- TASK ITEM: Reproduce the records below exactly, leaving out any pictures.

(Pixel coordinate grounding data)

=======

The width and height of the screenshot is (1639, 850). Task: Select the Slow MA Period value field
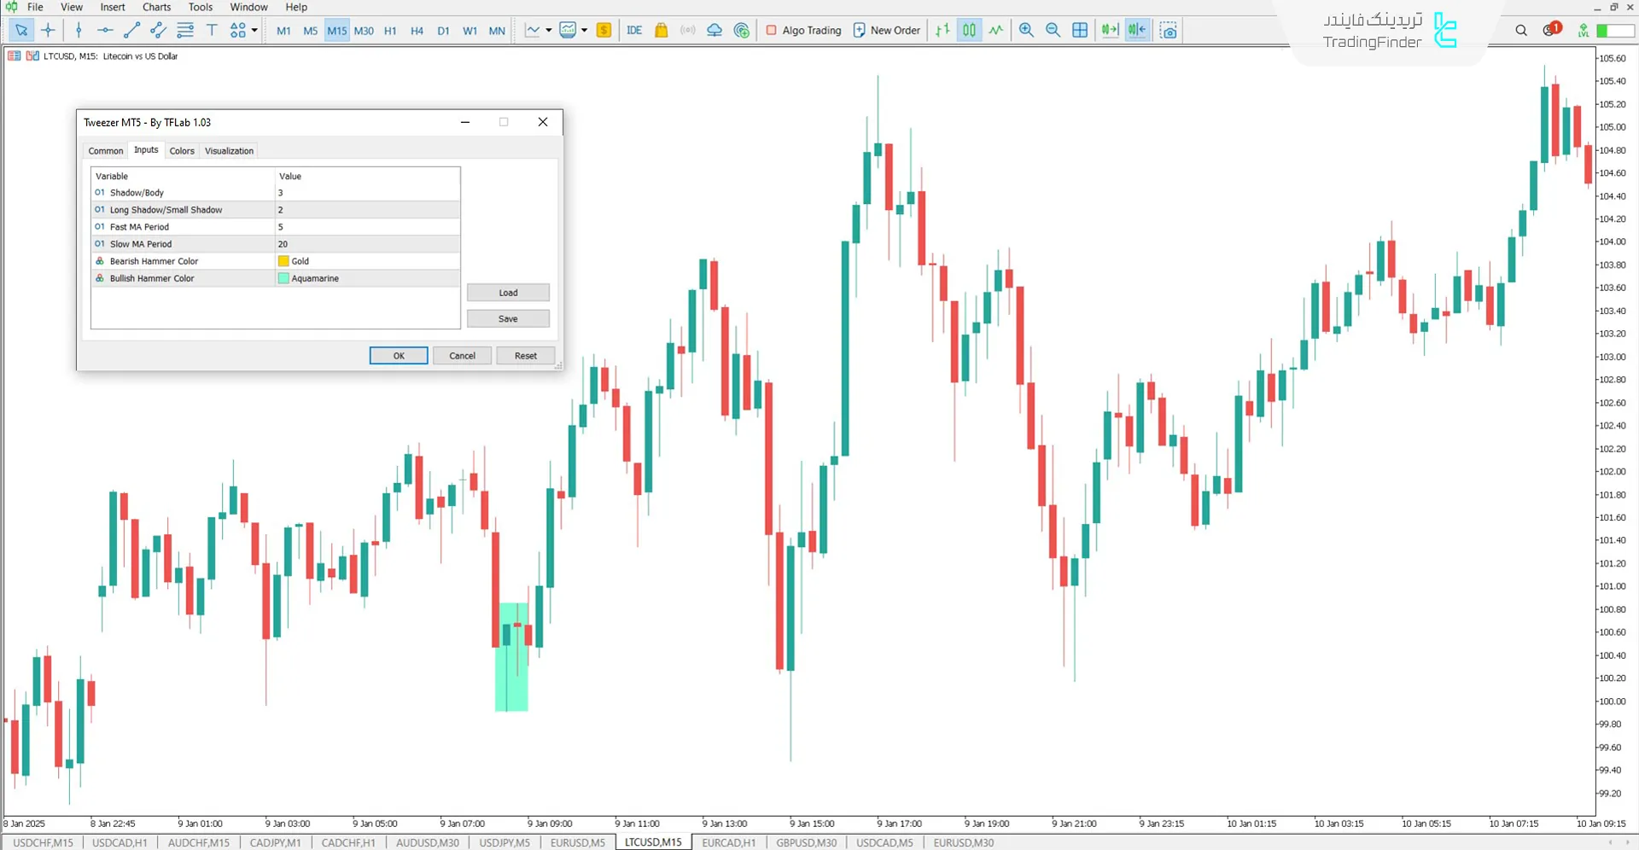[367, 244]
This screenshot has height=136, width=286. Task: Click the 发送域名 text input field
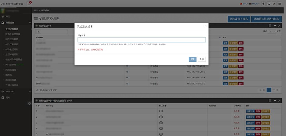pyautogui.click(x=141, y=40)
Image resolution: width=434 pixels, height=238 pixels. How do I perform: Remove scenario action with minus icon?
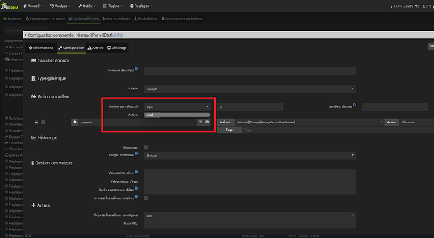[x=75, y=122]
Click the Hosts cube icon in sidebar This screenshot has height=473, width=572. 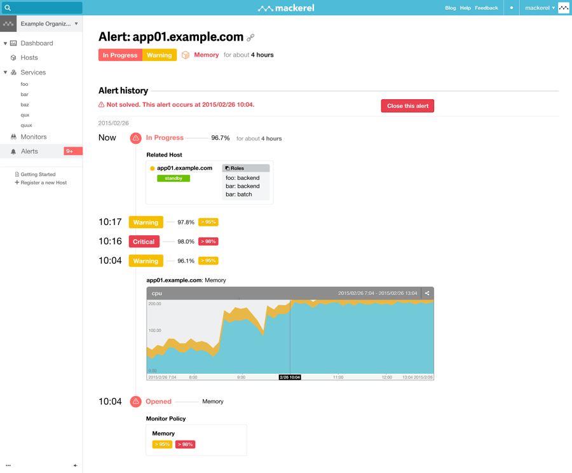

=======

- RESULT FOR THIS EXERCISE:
The width and height of the screenshot is (1639, 850). Task: Select the Slow MA Period value field
[367, 244]
This screenshot has height=136, width=286. Task: Click the 发送域名 text input field
pyautogui.click(x=141, y=40)
Image resolution: width=434 pixels, height=238 pixels. How do I perform: Remove scenario action with minus icon?
[x=75, y=122]
Click the Hosts cube icon in sidebar This screenshot has height=473, width=572. 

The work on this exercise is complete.